Por supuesto, a veces es necesario para el trabajo, la investigación y la comunicación, pero analizar cómo y cuándo la usamos nos permite desarrollar una estrategia para mantener una relación más saludable con la tecnología, de modo que seamos nosotros quienes la controlemos, y no al revés.
Hábitos más saludables para una mente más saludable
Establecer alertas en tu teléfono para que te avisen si has pasado demasiado tiempo en él es una estrategia. Además, evita cogerlo a primera hora de la mañana, ya que puede empezar a secuestrar tu día con exigencias de correo electrónico o publicaciones emocionales, y déjalo por la noche para asegurar un buen descanso.
Lawson recomienda pequeñas porciones, quizás de 10 minutos, a lo largo del día, en lugar de grandes bloques de tiempo, ya que estos últimos son la forma en que nos perdemos, dice.
Asimismo, despertar o acostarse con las noticias también puede causar ansiedad.
“Recibo comentarios de personas con las que trabajo en terapia que me cuentan que cada día se despiertan con el temor de encender las noticias para ver qué problema ha surgido durante la noche y con el que ahora tienen que lidiar”, dice.
Dedicar un rato a disfrutar de la mañana, hacer un poco de ejercicio, leer un libro que te guste o incluso anotar tus metas te permite tomar el control, en lugar de dejarlo en manos de los medios de comunicación. Si quieres mantenerte informado, leer los titulares puede ser menos estresante para tu sistema nervioso que escuchar el tono emotivo de los presentadores de noticias y ver imágenes de destrucción.
Nadie dice que sea fácil, pero, como cualquier hábito positivo que valga la pena, el uso saludable de los dispositivos digitales empieza por informarse sobre lo perjudicial que puede ser y, luego, dar pequeños pasos para reducir su uso: respetando los límites de tiempo, apagando los dispositivos por la noche y utilizándolos como una herramienta, en lugar de como una distracción. Y, cuando quieras tomarte un descanso o “distraerte”, considera abordar lo que estás viendo en línea de la misma manera que elegirías qué película pagar en el cine.

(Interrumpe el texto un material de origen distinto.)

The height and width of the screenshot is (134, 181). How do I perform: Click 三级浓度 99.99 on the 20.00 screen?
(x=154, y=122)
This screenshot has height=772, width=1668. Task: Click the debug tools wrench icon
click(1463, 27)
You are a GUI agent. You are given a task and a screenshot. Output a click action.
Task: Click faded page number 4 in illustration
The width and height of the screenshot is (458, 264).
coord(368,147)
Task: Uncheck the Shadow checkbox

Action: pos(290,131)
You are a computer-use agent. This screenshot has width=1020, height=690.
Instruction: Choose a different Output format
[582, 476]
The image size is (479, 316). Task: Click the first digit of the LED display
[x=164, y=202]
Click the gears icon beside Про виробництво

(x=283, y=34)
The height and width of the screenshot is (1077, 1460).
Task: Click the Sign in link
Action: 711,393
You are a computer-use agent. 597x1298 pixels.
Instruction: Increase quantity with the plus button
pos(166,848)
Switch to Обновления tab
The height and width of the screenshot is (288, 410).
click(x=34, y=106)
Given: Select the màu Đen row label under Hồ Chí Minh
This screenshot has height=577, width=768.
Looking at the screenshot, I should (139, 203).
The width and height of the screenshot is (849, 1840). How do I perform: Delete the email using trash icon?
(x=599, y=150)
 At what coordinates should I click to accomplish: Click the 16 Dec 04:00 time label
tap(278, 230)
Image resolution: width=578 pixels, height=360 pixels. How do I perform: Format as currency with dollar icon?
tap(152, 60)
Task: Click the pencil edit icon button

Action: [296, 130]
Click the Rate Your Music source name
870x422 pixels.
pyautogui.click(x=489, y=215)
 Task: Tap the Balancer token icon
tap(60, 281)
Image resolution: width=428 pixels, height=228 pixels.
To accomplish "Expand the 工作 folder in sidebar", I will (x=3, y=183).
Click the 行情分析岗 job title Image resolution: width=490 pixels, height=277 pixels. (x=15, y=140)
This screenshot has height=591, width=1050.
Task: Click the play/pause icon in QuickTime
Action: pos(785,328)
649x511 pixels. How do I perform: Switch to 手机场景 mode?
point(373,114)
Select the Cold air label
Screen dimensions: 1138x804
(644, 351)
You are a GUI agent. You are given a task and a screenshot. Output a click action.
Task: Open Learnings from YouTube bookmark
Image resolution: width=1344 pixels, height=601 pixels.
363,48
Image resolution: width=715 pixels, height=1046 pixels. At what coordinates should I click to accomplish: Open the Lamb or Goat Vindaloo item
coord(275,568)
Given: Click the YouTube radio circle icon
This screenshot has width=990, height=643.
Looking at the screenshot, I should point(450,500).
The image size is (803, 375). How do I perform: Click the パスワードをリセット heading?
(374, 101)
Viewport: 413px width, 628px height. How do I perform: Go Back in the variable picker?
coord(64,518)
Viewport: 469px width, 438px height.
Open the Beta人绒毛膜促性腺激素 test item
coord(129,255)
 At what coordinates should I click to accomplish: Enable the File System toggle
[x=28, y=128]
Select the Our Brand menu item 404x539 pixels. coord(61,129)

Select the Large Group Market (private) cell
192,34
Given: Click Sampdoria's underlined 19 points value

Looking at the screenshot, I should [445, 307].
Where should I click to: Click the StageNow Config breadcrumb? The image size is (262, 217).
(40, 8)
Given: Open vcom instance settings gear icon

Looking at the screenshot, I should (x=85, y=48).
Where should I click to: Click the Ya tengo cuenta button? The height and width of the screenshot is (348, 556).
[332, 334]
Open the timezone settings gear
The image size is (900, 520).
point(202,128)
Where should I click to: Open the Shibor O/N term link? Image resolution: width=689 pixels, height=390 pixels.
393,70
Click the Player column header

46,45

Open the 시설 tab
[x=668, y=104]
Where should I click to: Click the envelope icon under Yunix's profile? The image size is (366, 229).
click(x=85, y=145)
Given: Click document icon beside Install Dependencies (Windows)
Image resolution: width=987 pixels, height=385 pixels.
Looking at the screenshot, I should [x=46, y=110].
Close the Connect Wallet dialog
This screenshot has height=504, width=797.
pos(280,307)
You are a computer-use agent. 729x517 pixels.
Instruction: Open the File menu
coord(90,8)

Porque cualquier uso digital tiene su costo; puede ser más positivo o más dañino, dependiendo de tus elecciones.
5 hábitos tecnológicos conscientes para probar
- Retrasar el desplazamiento. Espera 30 minutos después de despertarte antes de revisar tu celular.
- Baja el brillo. Activa el modo nocturno o utiliza filtros de luz azul después del atardecer.
- Pausa antes de publicar. Pregúntate si aporta valor o solo es ruido.
- Comunicación por lotes. Revisa el correo electrónico y los mensajes de texto a horas establecidas en lugar de hacerlo constantemente.
- Apágalo todas las noches. Establece un “atardecer digital” con los dispositivos apagados una hora antes de acostarte.